▶ _About this task_: Print the records below word for word, beginning with the first line and ending once the line containing "Select the highlighter" is printed.

Collected data entries:
──────────────────────────────
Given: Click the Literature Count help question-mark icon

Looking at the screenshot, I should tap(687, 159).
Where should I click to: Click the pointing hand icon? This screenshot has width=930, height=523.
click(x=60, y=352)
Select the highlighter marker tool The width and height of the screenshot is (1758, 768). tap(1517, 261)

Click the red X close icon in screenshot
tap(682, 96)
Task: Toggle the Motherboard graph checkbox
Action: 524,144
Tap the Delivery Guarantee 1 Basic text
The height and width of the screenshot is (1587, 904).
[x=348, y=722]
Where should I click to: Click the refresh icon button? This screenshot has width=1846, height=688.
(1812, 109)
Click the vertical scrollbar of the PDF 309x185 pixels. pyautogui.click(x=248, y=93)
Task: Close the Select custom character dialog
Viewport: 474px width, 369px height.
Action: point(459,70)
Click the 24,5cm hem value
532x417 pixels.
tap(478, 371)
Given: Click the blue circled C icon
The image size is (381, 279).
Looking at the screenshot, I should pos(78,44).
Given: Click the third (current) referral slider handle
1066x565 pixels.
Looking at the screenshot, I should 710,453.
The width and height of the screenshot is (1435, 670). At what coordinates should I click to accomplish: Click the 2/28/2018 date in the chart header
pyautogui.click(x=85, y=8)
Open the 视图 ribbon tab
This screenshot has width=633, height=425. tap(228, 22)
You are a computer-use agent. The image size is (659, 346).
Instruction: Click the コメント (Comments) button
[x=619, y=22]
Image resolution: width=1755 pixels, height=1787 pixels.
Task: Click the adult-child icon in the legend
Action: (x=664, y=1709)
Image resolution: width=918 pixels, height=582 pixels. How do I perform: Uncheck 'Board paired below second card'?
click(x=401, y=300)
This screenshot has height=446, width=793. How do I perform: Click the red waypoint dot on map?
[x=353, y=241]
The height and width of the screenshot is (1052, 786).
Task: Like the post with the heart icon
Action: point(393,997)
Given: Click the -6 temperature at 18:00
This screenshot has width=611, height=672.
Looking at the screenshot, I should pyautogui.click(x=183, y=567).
──────────────────────────────
▶ _Solution for this exercise_:
Given: Click the Literature Count help question-mark icon

Looking at the screenshot, I should tap(687, 159).
Where should I click to: Click the pointing hand icon? This screenshot has width=930, height=523.
click(x=60, y=352)
Select the highlighter marker tool The width and height of the screenshot is (1758, 768). tap(1517, 261)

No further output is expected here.